The rear of The Manor House March 2015
The rear of The Manor House March 2015

There have been three inns known as the Bull in the vicinity of Hockliffe. It is likely that the popularity of the name reflects the importance of Watling Street as a cattle drove road and of stock rearing to the village economy. The most significant of the three was this property; the second Bull Inn was in Tilsworth parish until boundary changes moved it to Hockliffe in 1984; the third Bull Inn was located in the area on the east side of Watling Street originally part of Chalgrave parish which was transferred to Hockliffe in 1929 [PL/AC2/25].

The Bull Inn belonged to the Hockliffe Manor estate and was one of only two major buildings on the estate after the medieval period, the other being the Swan. The Bull has not been positively identified but the evidence points to it being the property which later became known as the Manor House.

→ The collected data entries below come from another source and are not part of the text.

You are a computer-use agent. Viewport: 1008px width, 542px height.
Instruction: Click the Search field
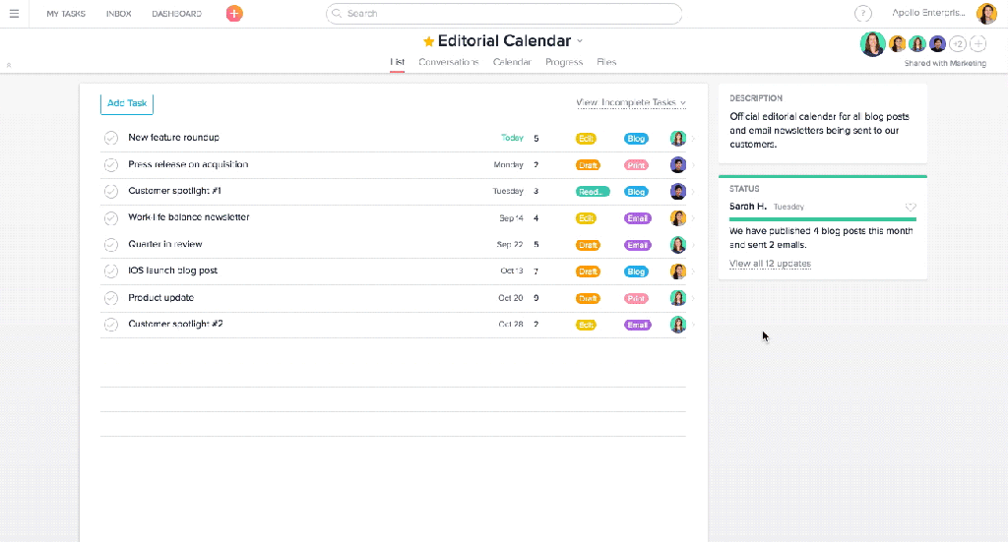(x=504, y=14)
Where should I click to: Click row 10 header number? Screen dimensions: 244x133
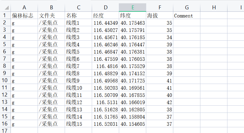pos(5,81)
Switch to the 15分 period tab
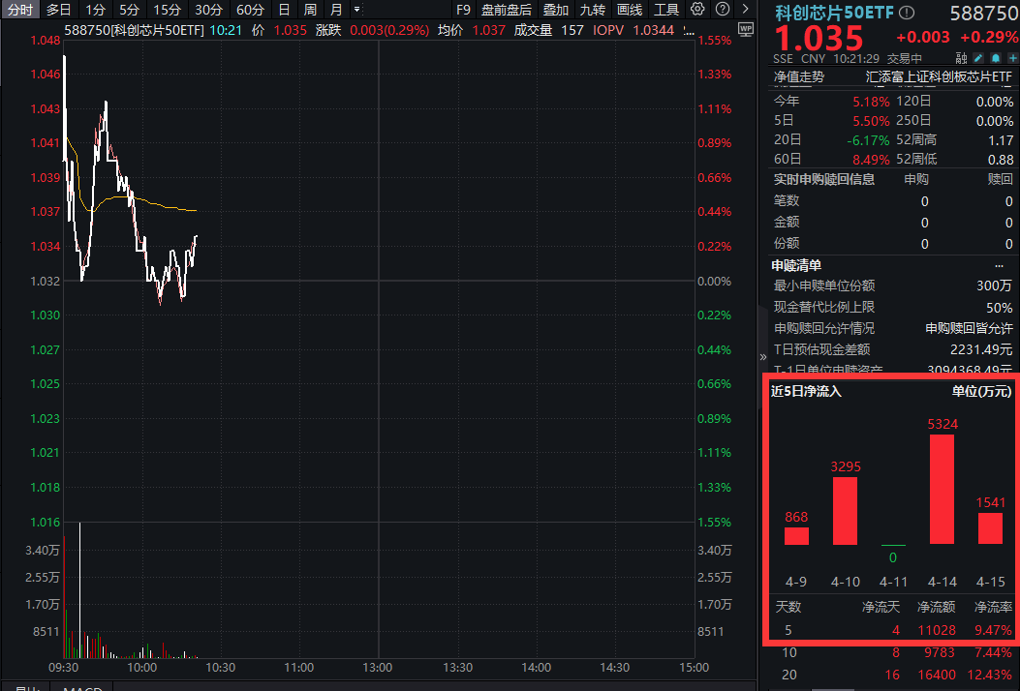The width and height of the screenshot is (1020, 691). click(168, 10)
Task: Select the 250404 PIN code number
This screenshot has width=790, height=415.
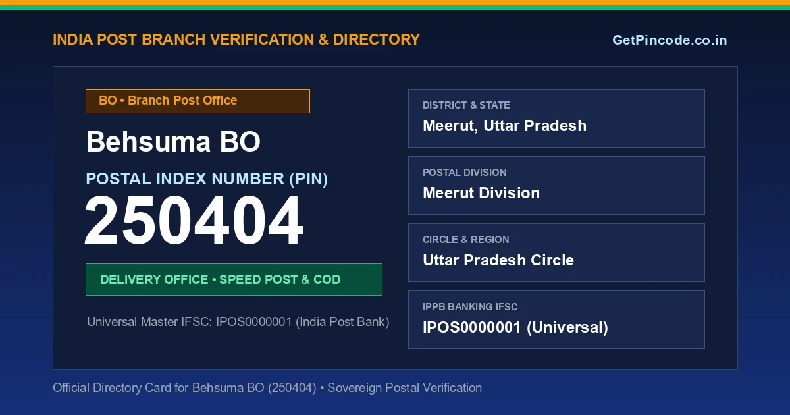Action: [x=194, y=221]
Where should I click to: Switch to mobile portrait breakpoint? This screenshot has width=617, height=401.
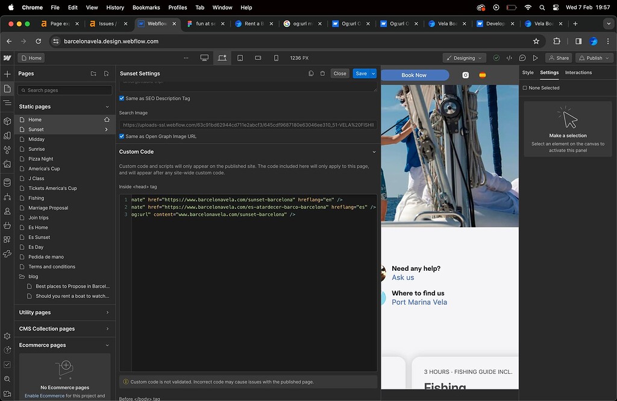[276, 58]
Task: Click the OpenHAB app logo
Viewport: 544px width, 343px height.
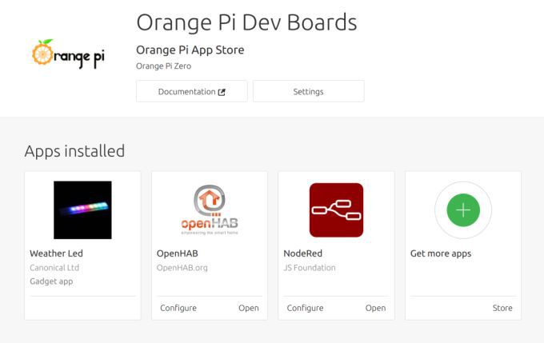Action: (209, 209)
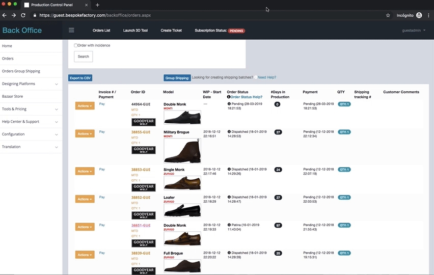
Task: Click the browser back arrow
Action: coord(5,15)
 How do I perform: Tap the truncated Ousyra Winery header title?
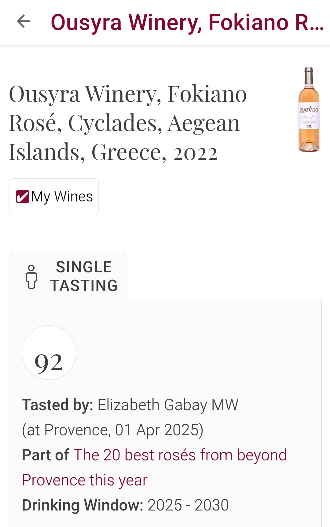point(187,22)

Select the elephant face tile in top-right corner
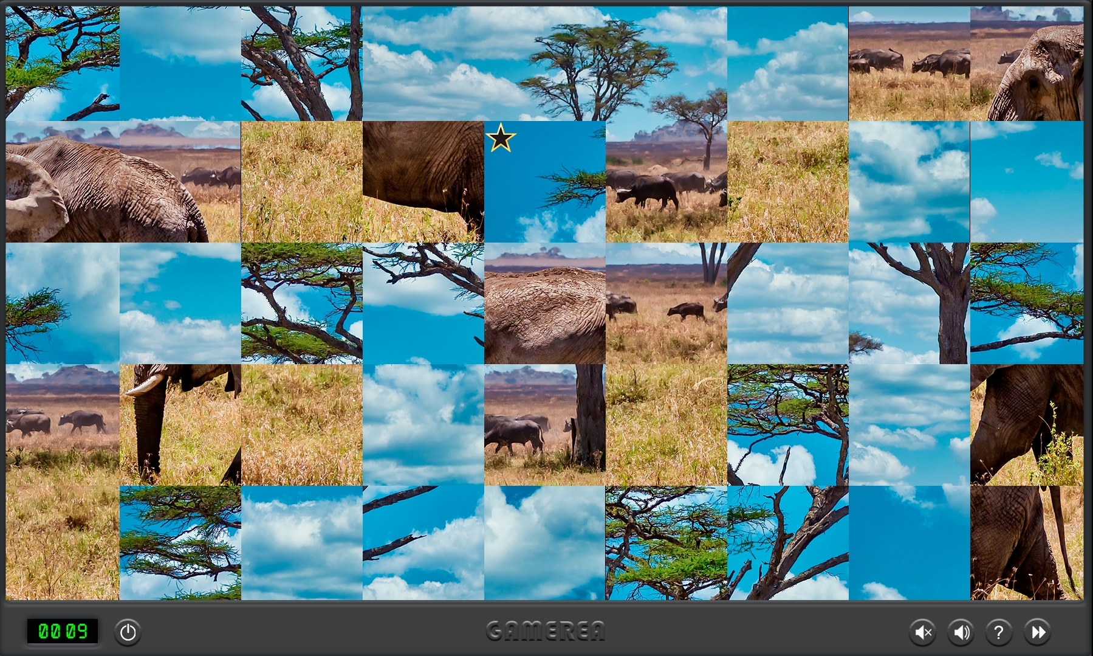[1027, 64]
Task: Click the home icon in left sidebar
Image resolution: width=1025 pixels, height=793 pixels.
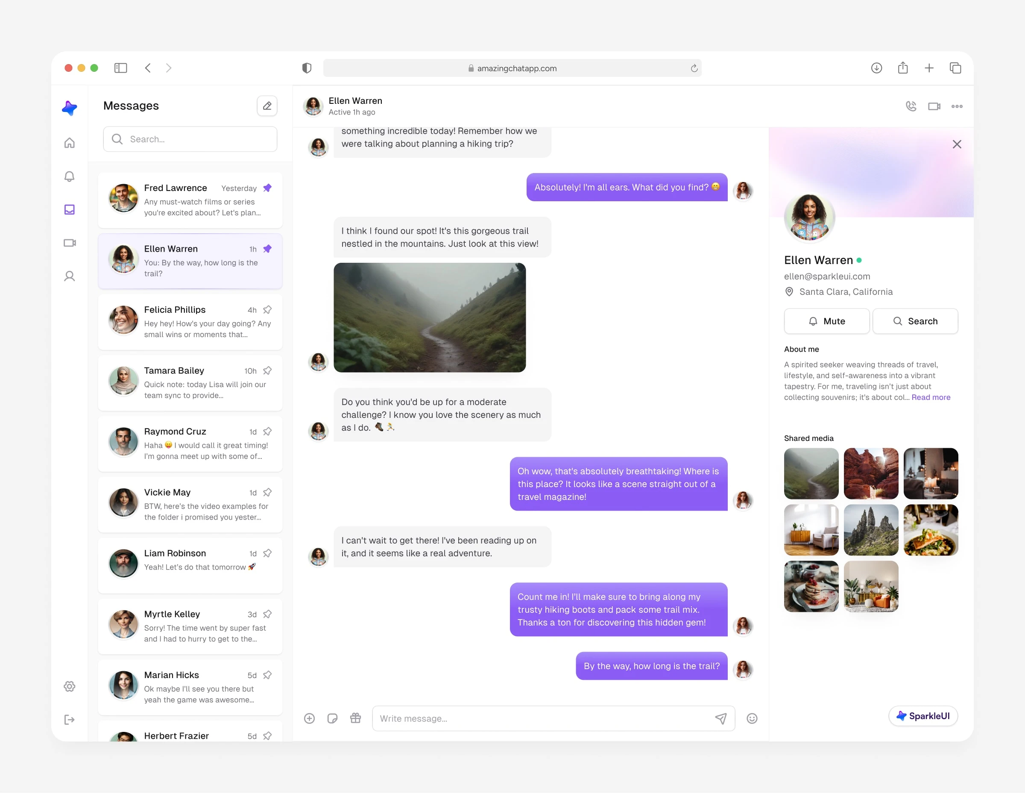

This is unlikely ever to have been a manor house as such and the tithe apportionment of 1835 shows the Manor House and the Swan to be the two main properties owned by the manorial estate. [PL/AC2/25] The main part of the Manor House which was demolished c.1963 was a large building typical of a roadside inn [HER5331]. These factors suggest that this building was indeed the former Bull.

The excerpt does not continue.